-1

I have a log file containing lines about different users, and I'm tailing this file in real time. I want to filter out the lines that are only related to a user that I specify, ex: 1234. The log entries look like this:

ID:101 Username=1234
ID:102 Username=1234
ID:999 UNWANTED LINE (because this ID was not assigned to user 1234)
ID:102 some log entry regarding the same user
ID:123 UNWANTED LINE (because this ID was not assigned to user 1234)
ID:102 some other text
ID:103 Username=1234
ID:103 blablabla

A dynamic ID is assigned to a user in a line like "ID:101 Username=1234". Any subsequent lines that start with that ID pertain to the same user and will need to be displayed. I need a dynamic tail that would get all IDs related to the specified user (1234) and filter the previous lines as follows:

ID:101 Username=1234
ID:102 Username=1234
ID:102 some log entry regarding the same user
ID:102 some other text
ID:103 Username=1234
ID:103 blablabla

I need to first filter the lines where "Username=1234" is found, then extract the "ID:???" from that line, then tail all lines that contain "ID:???". When another line with "Username=1234" is found, extract the new ID and use it to display the subsequent lines with this new ID.

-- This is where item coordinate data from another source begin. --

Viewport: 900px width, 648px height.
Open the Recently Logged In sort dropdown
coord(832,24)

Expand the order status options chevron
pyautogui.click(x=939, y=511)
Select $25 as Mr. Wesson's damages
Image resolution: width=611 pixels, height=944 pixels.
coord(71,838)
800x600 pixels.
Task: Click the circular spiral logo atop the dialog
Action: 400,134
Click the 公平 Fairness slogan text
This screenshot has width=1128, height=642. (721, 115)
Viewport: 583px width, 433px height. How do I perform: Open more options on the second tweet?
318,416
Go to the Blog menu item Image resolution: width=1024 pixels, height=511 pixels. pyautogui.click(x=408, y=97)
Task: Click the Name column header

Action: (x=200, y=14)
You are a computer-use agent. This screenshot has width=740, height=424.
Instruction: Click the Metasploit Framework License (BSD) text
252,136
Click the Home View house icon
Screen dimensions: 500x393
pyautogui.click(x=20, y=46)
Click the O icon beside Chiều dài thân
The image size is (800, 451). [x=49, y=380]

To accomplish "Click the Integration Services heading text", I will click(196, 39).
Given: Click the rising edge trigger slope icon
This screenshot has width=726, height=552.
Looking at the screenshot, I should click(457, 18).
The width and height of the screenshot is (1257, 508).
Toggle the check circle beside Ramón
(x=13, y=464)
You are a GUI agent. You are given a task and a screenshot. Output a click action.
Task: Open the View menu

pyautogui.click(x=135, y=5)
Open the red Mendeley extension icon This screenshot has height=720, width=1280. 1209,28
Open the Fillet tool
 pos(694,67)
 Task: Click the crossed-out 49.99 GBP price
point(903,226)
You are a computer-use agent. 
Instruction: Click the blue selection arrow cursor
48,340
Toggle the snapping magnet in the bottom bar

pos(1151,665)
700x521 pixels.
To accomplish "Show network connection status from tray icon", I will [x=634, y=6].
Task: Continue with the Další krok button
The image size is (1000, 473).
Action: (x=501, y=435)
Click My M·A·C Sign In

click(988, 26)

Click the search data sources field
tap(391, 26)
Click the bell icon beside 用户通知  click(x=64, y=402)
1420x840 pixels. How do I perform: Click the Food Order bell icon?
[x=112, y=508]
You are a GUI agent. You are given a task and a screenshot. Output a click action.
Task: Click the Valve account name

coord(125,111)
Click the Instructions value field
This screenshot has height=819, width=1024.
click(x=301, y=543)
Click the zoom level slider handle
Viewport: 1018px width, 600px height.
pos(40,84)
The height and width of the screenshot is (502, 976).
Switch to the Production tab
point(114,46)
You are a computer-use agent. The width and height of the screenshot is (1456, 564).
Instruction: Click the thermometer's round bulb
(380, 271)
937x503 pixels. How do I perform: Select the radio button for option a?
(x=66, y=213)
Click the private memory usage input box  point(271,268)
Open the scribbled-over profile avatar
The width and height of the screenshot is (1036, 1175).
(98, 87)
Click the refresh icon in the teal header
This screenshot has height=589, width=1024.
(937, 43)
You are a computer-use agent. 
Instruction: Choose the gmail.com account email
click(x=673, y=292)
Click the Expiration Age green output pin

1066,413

I am able to chain greps to filter out the ID when I use cat, but it doesn't work when I chain them after a tail. But even if I could, how do I "watch" for a new value of ID and dynamically update my grep pattern???

Thanks in advance!

A.H.
  • 1
  • 4

1 Answers1

2

This is a task that Awk can handle with ease (and it could be handled with Perl or Python too).

awk '$2 == "Username=1234" { ids[$1]++; } $1 in ids  { print }' data

The first pattern/action pair records the ID:xxx value for an entry where $2 is Username=1234 in the array ids. The second pattern/action pair looks whether the ID:xxx entry is listed in ids; if so, it prints the line. The Username=1234 lines satisfy both criteria (at least, after the entry is added to the array).

How do I use it so it can act like tail (i.e. print the new lines as they're added to data)?

tail -f logfile | awk …

You'd miss the name of the data file from the awk part of the command, of course. The only thing you'd have to watch for is that tail doesn't hang-up waiting to fill the pipe buffer. It probably won't be a problem, but you might have to look hard at the options to tail if it takes longer for lines to appear in the Awk input than you expected.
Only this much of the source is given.